▶ Work order: Print every line from the start of the data, and when you reach the line with "Task: Enter fullscreen video mode", include it and stop. Pictures are not part of the copy.

** Supplied data follows **

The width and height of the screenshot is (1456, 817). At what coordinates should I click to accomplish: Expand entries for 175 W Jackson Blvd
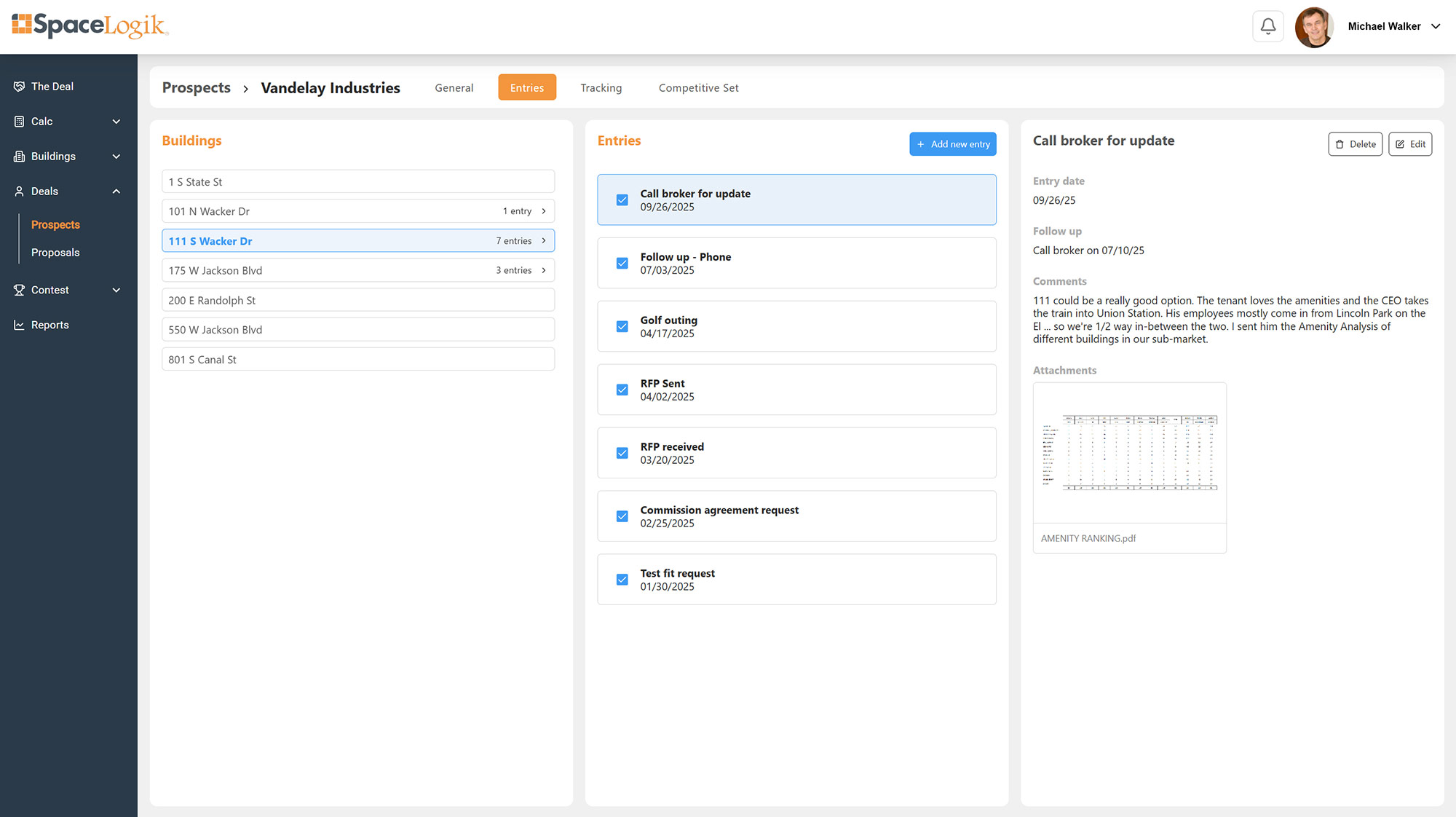pos(544,270)
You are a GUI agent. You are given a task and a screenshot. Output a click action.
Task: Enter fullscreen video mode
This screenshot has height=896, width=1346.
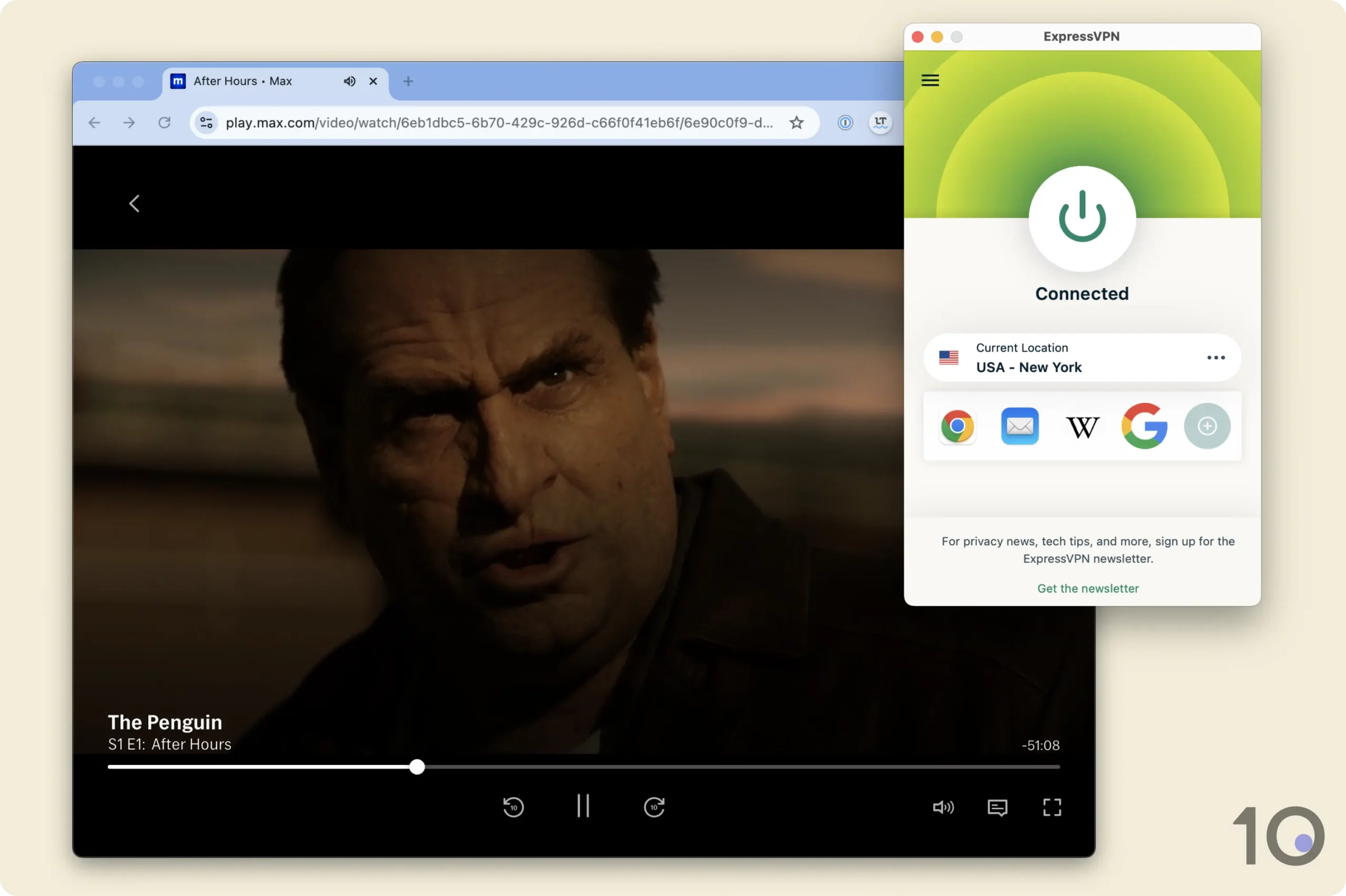click(1052, 807)
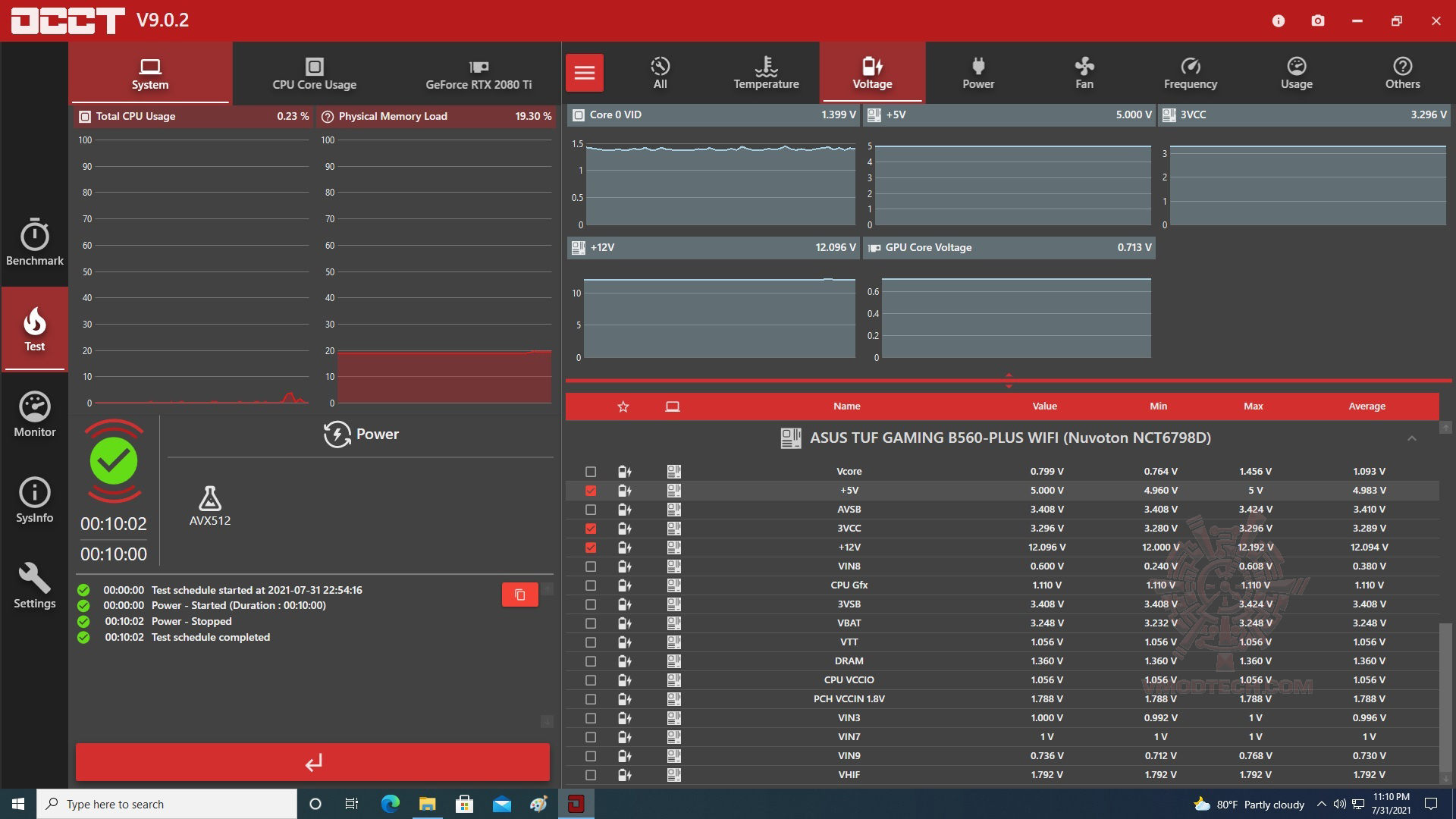The height and width of the screenshot is (819, 1456).
Task: Switch to the CPU Core Usage tab
Action: coord(314,73)
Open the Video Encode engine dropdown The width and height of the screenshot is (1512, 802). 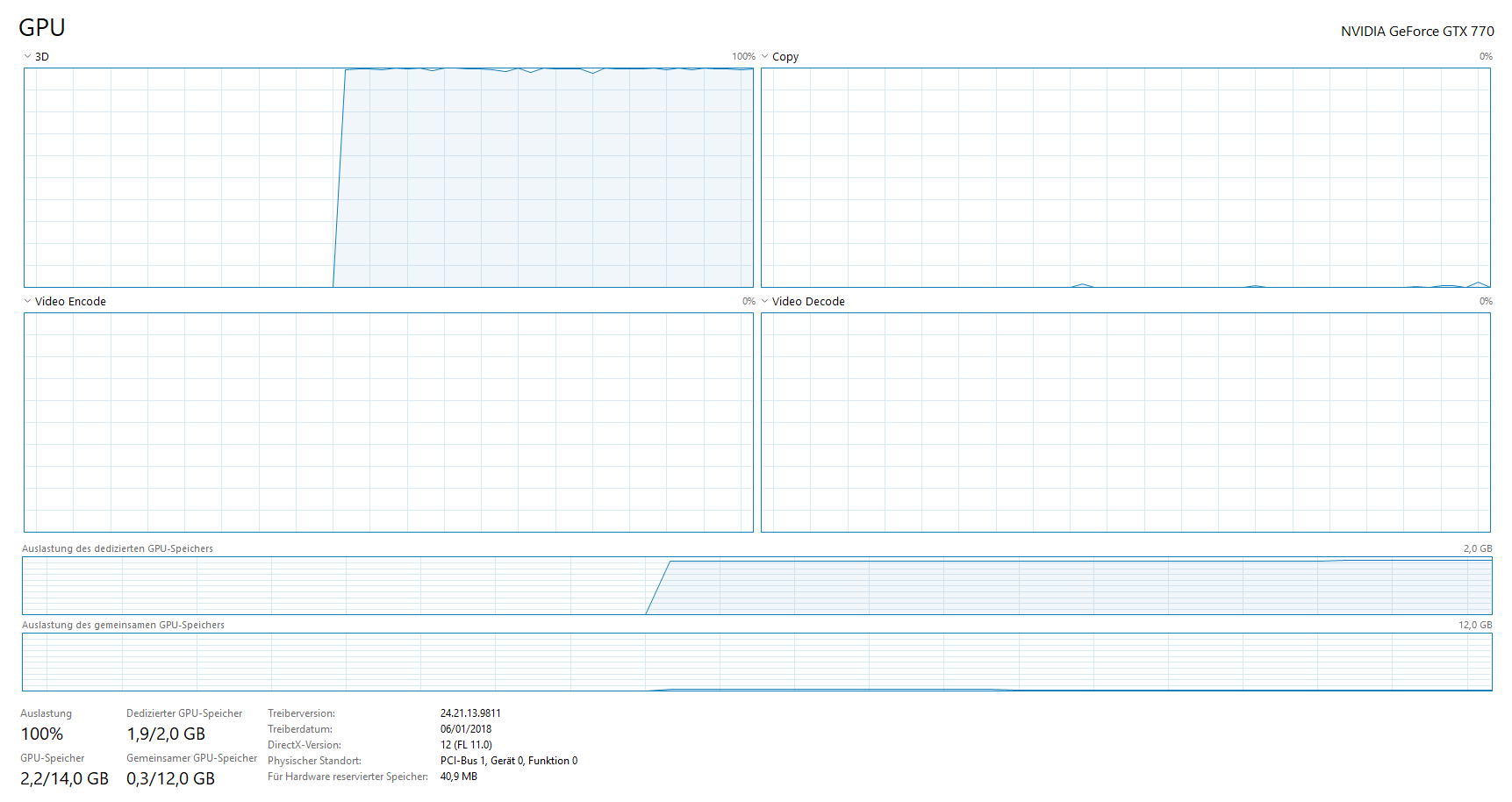(x=26, y=301)
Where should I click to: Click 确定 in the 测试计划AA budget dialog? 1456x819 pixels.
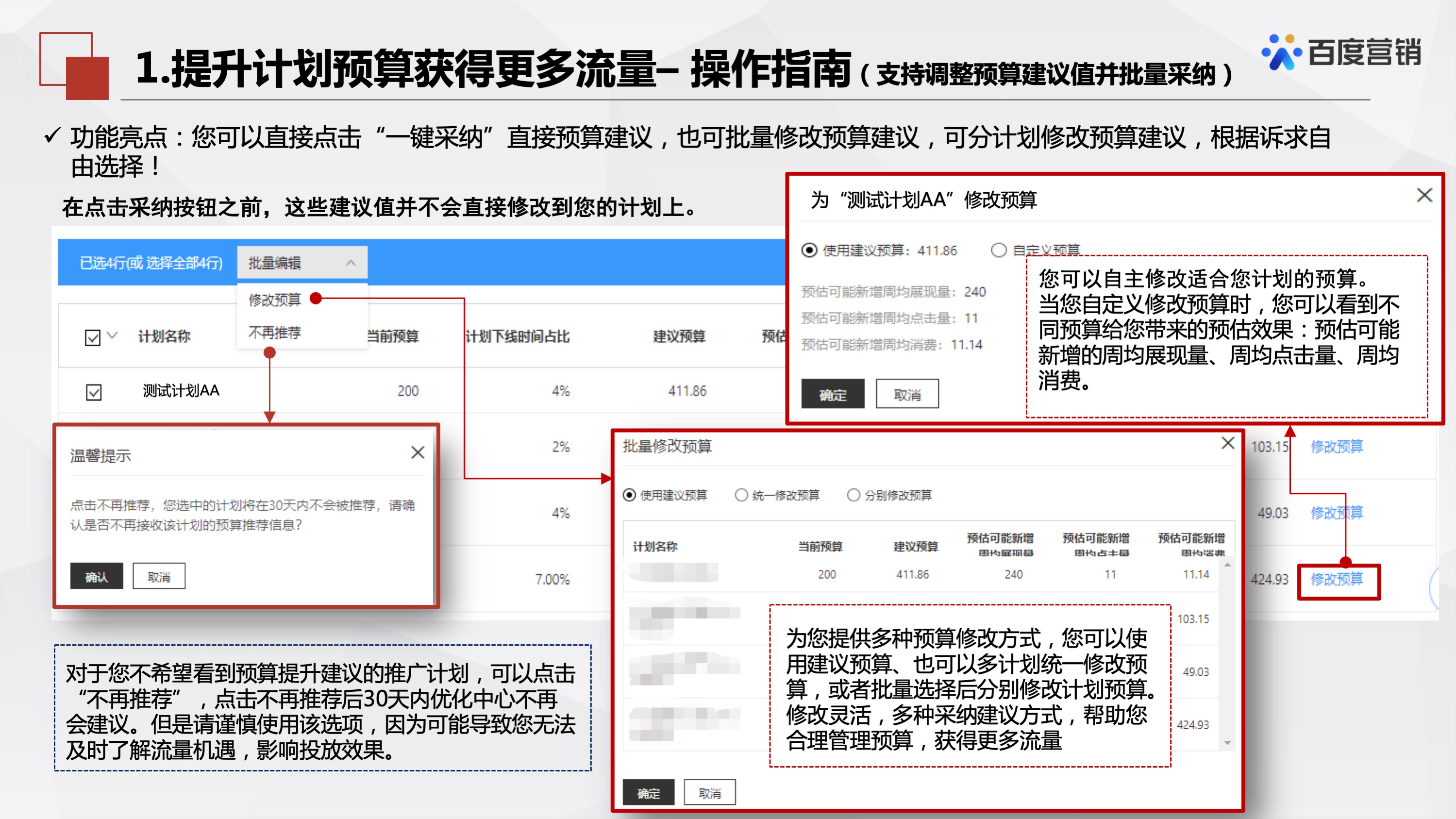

** End of Supplied data **

▶ Response for this exercise:
The width and height of the screenshot is (1456, 817). At what coordinates should I click to accomplish: Expand entries for 175 W Jackson Blvd
pos(544,270)
You are a GUI agent. You are given a task and a screenshot. Output a click action.
Task: Enter fullscreen video mode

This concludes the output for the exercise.